Health offices in Germany reported 549 new infections to the RKI on Monday, and 10 deaths in the past 24 hours. The 7-day incidence stood at just 16.6 cases per 100,000 people.
Spahn has been under fire recently over face masks after his Health Ministry was accused of planning to distribute masks considered to be sub-standard and not fully protective against Covid-19 to socially and physically vulnerable people.
He has been facing calls to resign – and was subject of a debate in the Bundestag last week where he was accused of putting his ambitions ahead of safety concerns.
Spahn has denied the accusations, saying that the masks were properly inspected by his ministry.
German politicians divided on mask wearing
The widespread lifting of the mask requirement in Denmark from this Monday has also fuelled debate in Germany.
Calls for a complete end to wearing masks in Germany came from the pro-business Free Democrats and the far-right Alternative for Germany (AfD). These parties have said throughout the pandemic that Germany’s Covid rules have been too restrictive to people’s freedoms.
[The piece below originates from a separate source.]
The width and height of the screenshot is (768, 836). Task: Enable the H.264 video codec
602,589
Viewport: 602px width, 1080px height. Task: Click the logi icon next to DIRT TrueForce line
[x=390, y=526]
However, SPD health expert Karl Lauterbach and CSU state group leader Alexander Dobrindt said they think ending obligatory masks should only be possible outdoors – not indoors.
At the weekend, Justice Minister Christine Lambrecht (SPD) called on states to clarify whether and where a mask requirement was still proportionate given the low figures in Germany.
“This also applies to schools, because schoolchildren are particularly affected by the mask-wearing requirement,” she said.